Plusieurs partis voudraient ramener la TVA sur l'électricité à 6% au lieu de 21%. Mais derrière une mesure apparemment sympathique se cache surtout une fausse bonne idée.

Le humez-vous ce parfum électoral? La Chambre a examiné ce mercredi plusieurs propositions de loi visant à abaisser la TVA sur l’énergie. De prime abord, la mesure apparaît sympathique. Qui ne voudrait pas payer son électricité (et son gaz) moins cher? Comment ne pas reconnaître que les prix sont trop élevés pour de nombreux ménages qui ont des difficultés à boucler leurs fins de mois?

Pourtant, y regarder de plus près, le projet est le prototype de la fausse bonne idée, agrémentée de quelques relents populistes et électoralistes. 
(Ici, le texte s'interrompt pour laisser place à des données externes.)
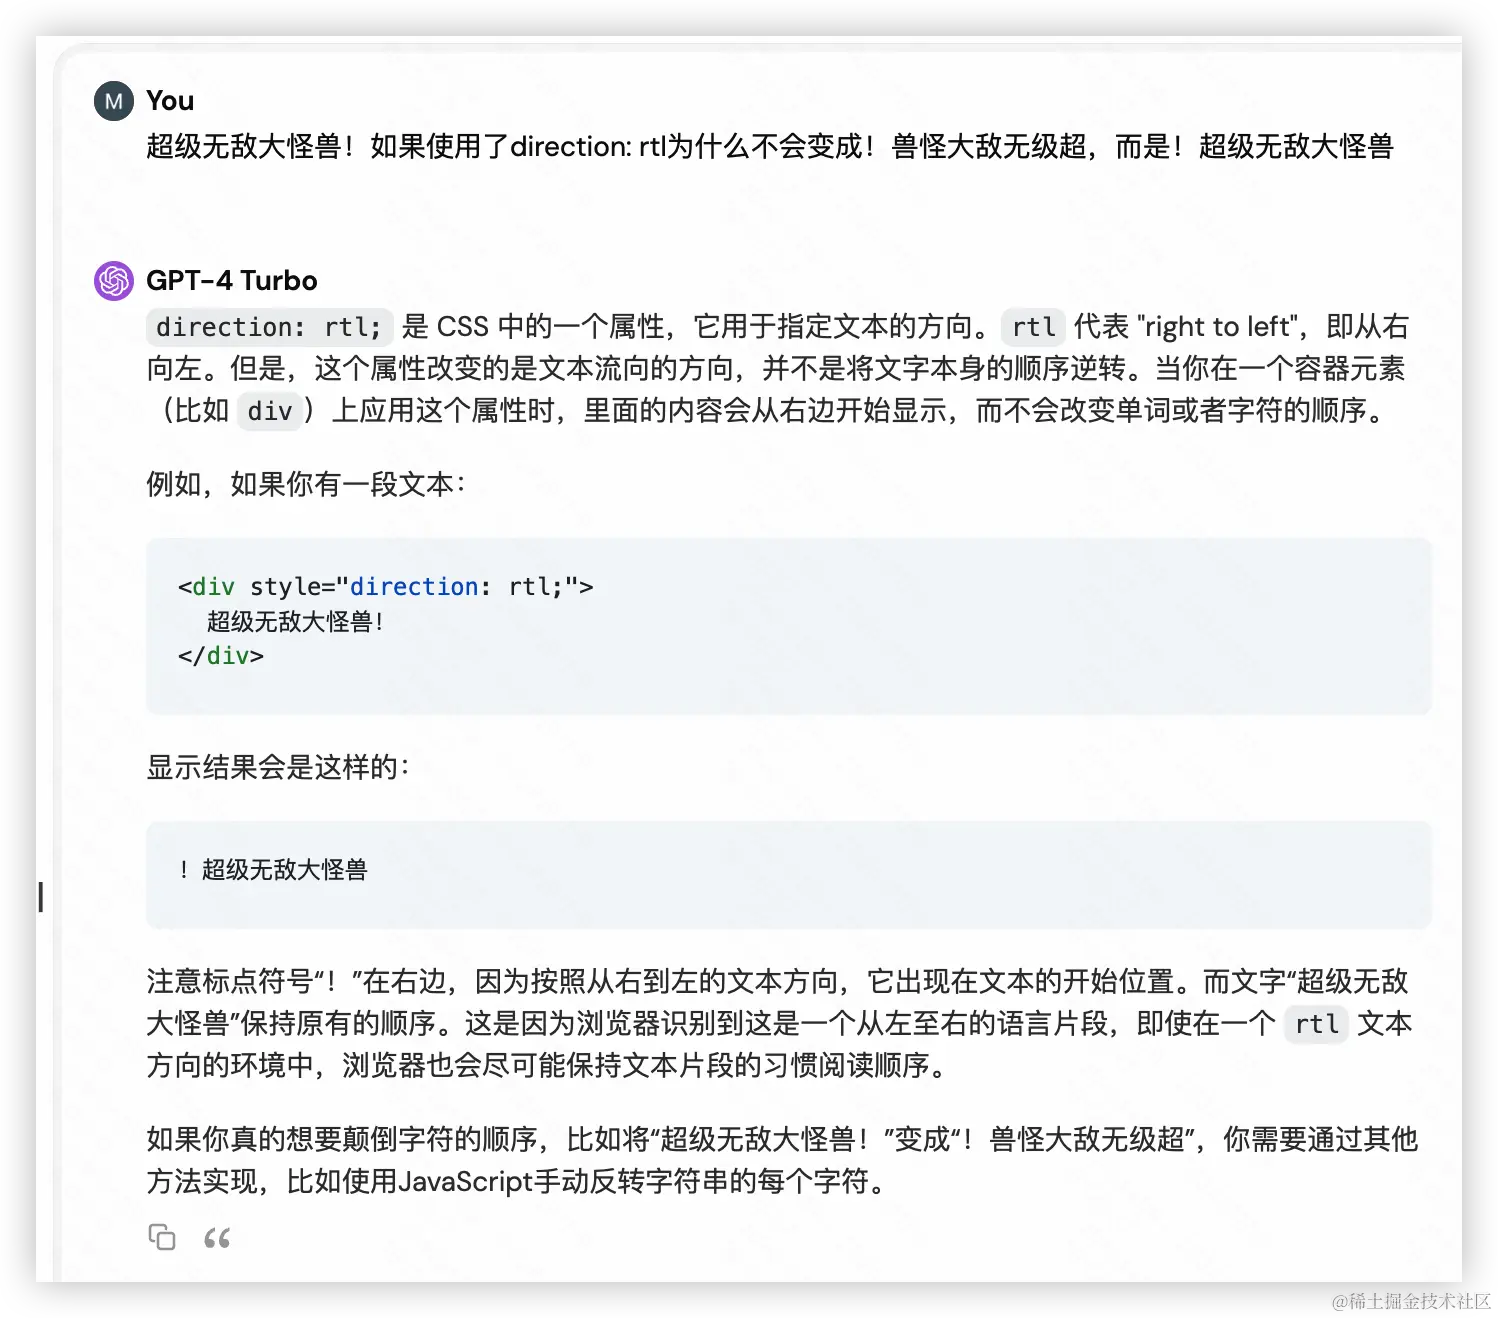Click the user avatar M circle
Screen dimensions: 1498x1318
[x=114, y=101]
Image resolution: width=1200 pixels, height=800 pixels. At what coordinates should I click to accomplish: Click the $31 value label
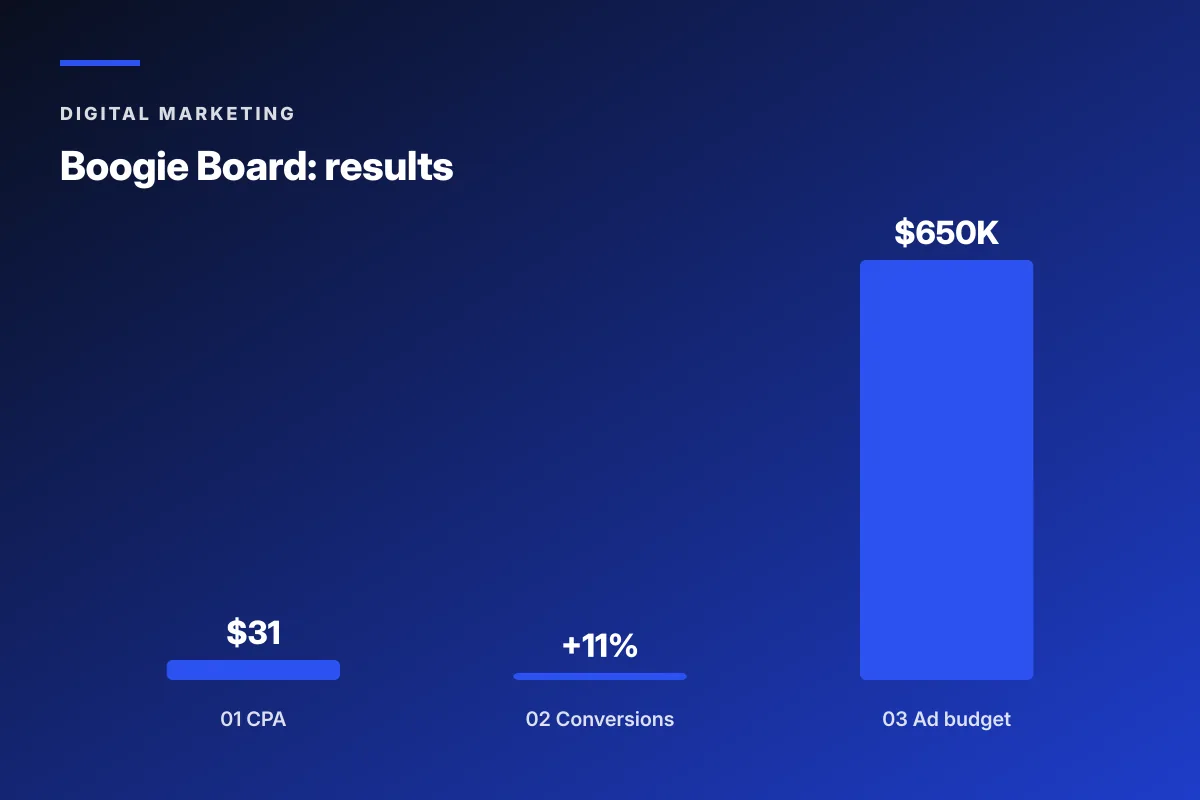point(253,632)
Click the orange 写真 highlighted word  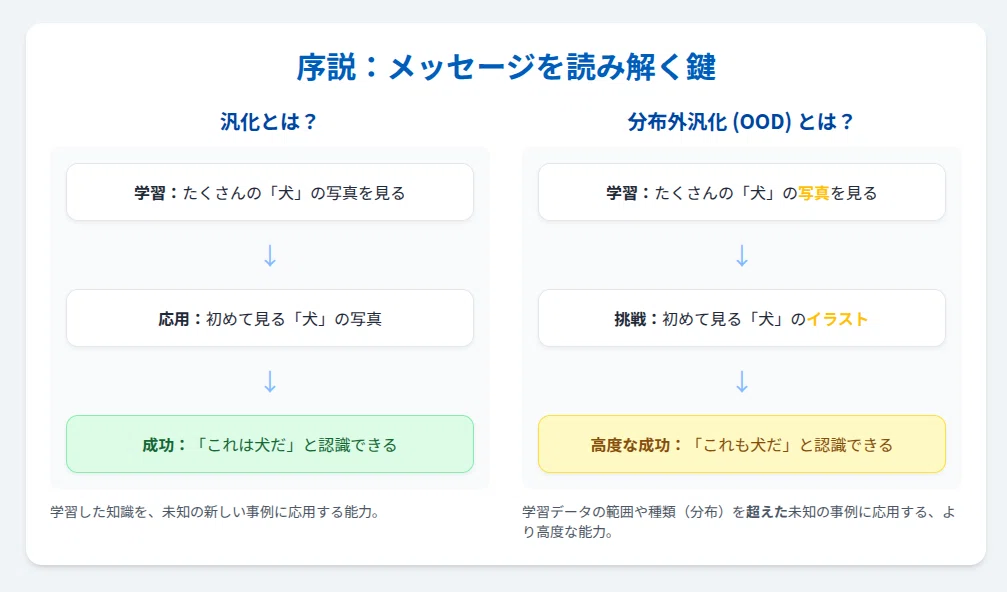click(x=814, y=193)
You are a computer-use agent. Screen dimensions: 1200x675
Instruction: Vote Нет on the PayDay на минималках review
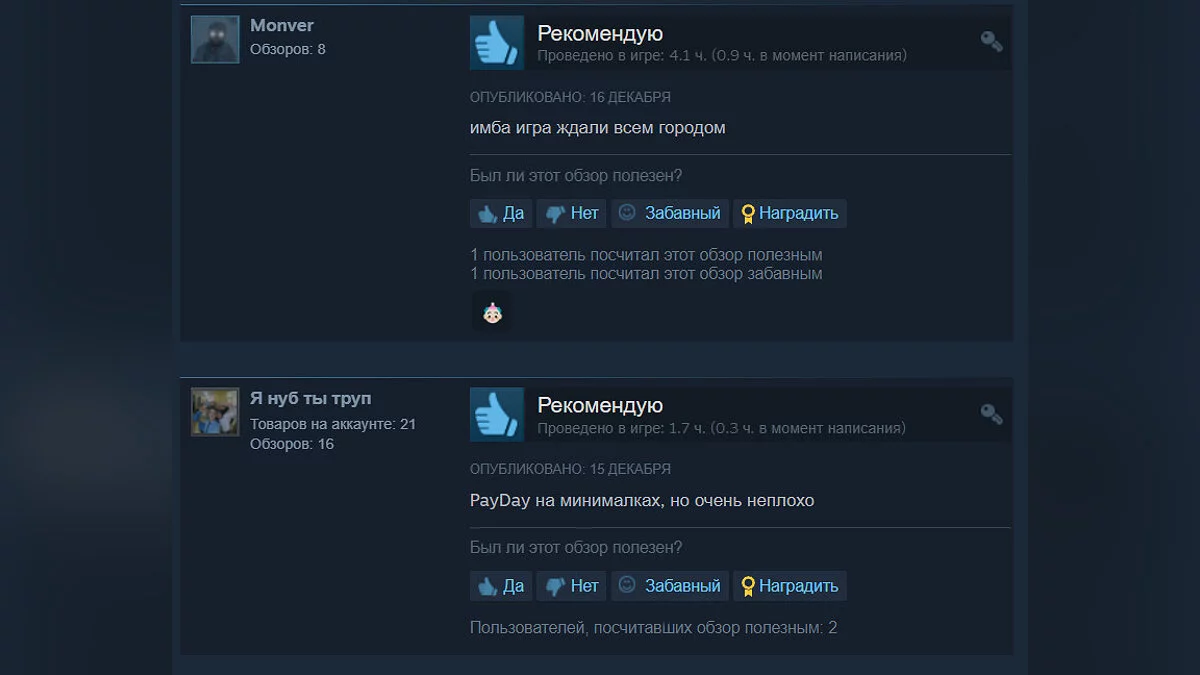572,586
Les prix de l'électricité ont plutôt... diminué en 2019. Il n'y a donc actuellement aucune crise même s'il est indéniable que les prix de l'énergie ont grevé le pouvoir d'achat ces dix dernières années.

L'énergie la moins chère est celle qu'on ne consomme pas.
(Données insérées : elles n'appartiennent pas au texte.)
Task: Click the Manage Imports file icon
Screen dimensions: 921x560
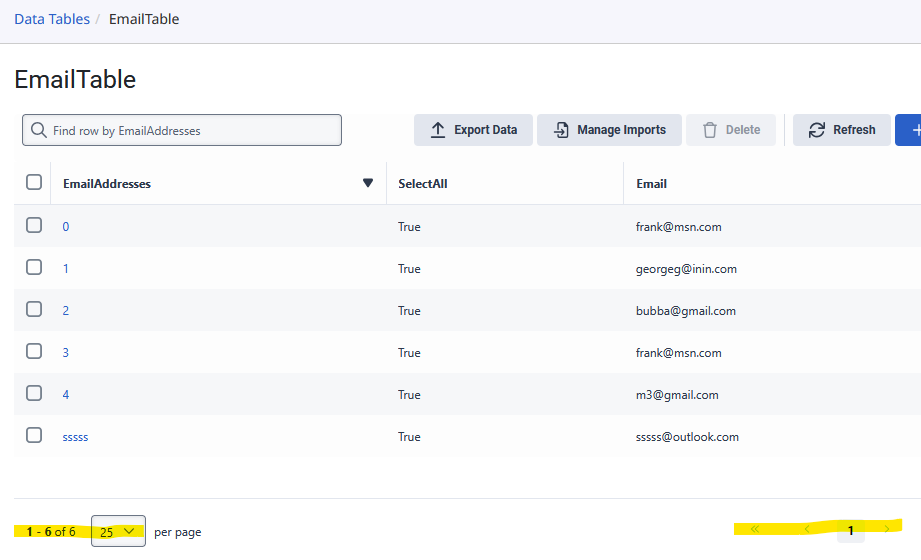Action: (x=560, y=130)
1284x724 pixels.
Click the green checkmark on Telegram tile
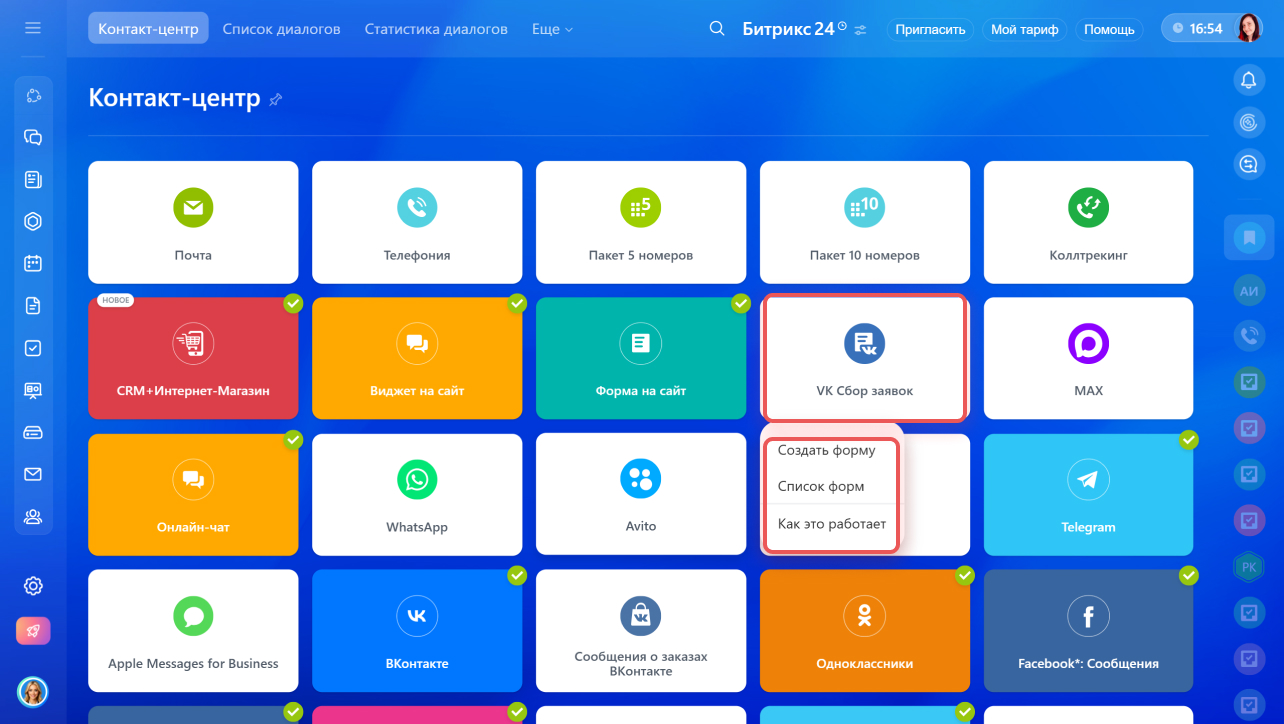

La mesure a des effets pervers. Puisque les prix de l'électricité sont répercutés dans l'indice santé, la progression des salaires, via le mécanisme de l'indexation, est retardée. Tout bénéfice pour... les employeurs, pas pour les revenus des citoyens. 

Une baisse linéaire de la TVA profite proportionnellement davantage aux plus aisés et aux grands consommateurs. Elle peut même pousser à la surconsommation. Une diminution des prix va à contre-courant des nécessaires ambitions écologiques qui visent à une utilisation rationnelle de l'énergie.

Enfin, une baisse de la taxe représente un coût important, d'au moins 500 millions d'euros par an. Alors que le déficit budgétaire file et atteint déjà 12 milliards d'euros, est-il utile d'en rajouter ? Qui va payer ?

Plutôt qu'une mesure idéologique, il serait plus judicieux de cibler les efforts budgétaires sur l'aide aux ménages les plus précarisés - des possibilités existent déjà, comme les tarifs sociaux - et d'investir dans des économies d'énergie (par exemple via une amélioration de la performance énergétique des bâtiments). L'énergie la moins chère est celle qu'on ne consomme pas.